Instructions to follow: Each entry should be quoted word for word, including every mark of punctuation.

↓↓↓

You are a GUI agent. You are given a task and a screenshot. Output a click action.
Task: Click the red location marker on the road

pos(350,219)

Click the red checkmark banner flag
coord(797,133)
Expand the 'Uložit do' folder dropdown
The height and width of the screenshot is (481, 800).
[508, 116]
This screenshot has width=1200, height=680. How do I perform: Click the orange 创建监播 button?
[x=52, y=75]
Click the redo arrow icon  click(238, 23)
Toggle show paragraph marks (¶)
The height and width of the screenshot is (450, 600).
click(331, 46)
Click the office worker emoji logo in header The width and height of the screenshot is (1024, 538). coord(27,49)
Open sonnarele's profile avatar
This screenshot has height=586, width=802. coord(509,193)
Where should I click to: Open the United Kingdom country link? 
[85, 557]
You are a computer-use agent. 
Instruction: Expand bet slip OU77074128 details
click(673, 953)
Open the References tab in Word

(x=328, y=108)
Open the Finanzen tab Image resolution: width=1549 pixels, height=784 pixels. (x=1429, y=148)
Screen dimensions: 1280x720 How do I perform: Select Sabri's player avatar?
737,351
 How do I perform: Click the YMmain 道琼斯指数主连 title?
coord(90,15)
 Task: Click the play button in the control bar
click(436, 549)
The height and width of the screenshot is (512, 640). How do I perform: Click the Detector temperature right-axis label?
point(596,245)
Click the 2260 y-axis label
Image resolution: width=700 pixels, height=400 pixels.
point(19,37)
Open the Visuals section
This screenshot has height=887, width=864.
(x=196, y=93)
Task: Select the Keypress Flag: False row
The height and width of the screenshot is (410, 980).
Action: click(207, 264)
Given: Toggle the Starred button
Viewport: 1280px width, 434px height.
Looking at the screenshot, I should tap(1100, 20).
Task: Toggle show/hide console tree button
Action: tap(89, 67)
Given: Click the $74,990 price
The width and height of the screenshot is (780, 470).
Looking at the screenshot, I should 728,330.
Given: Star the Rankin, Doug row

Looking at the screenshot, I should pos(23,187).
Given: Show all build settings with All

↑↑↑

Exercise output:
You are a GUI agent. You are given a task and a screenshot. Output a click action.
Task: Click the red location marker on the road

pos(350,219)

Click the red checkmark banner flag
coord(797,133)
Expand the 'Uložit do' folder dropdown
The height and width of the screenshot is (481, 800).
[508, 116]
This screenshot has width=1200, height=680. How do I perform: Click the orange 创建监播 button?
[x=52, y=75]
Click the redo arrow icon  click(238, 23)
Toggle show paragraph marks (¶)
The height and width of the screenshot is (450, 600).
click(331, 46)
Click the office worker emoji logo in header The width and height of the screenshot is (1024, 538). coord(27,49)
Open sonnarele's profile avatar
This screenshot has height=586, width=802. coord(509,193)
Where should I click to: Open the United Kingdom country link? 
[85, 557]
You are a computer-use agent. 
Instruction: Expand bet slip OU77074128 details
click(673, 953)
Open the References tab in Word

(x=328, y=108)
Open the Finanzen tab Image resolution: width=1549 pixels, height=784 pixels. (x=1429, y=148)
Screen dimensions: 1280x720 How do I perform: Select Sabri's player avatar?
737,351
 How do I perform: Click the YMmain 道琼斯指数主连 title?
coord(90,15)
 Task: Click the play button in the control bar
click(436, 549)
The height and width of the screenshot is (512, 640). How do I perform: Click the Detector temperature right-axis label?
point(596,245)
Click the 2260 y-axis label
Image resolution: width=700 pixels, height=400 pixels.
point(19,37)
Open the Visuals section
This screenshot has height=887, width=864.
(x=196, y=93)
Task: Select the Keypress Flag: False row
The height and width of the screenshot is (410, 980).
Action: click(207, 264)
Given: Toggle the Starred button
Viewport: 1280px width, 434px height.
Looking at the screenshot, I should tap(1100, 20).
Task: Toggle show/hide console tree button
Action: tap(89, 67)
Given: Click the $74,990 price
The width and height of the screenshot is (780, 470).
Looking at the screenshot, I should 728,330.
Given: Star the Rankin, Doug row

Looking at the screenshot, I should pos(23,187).
Given: Show all build settings with All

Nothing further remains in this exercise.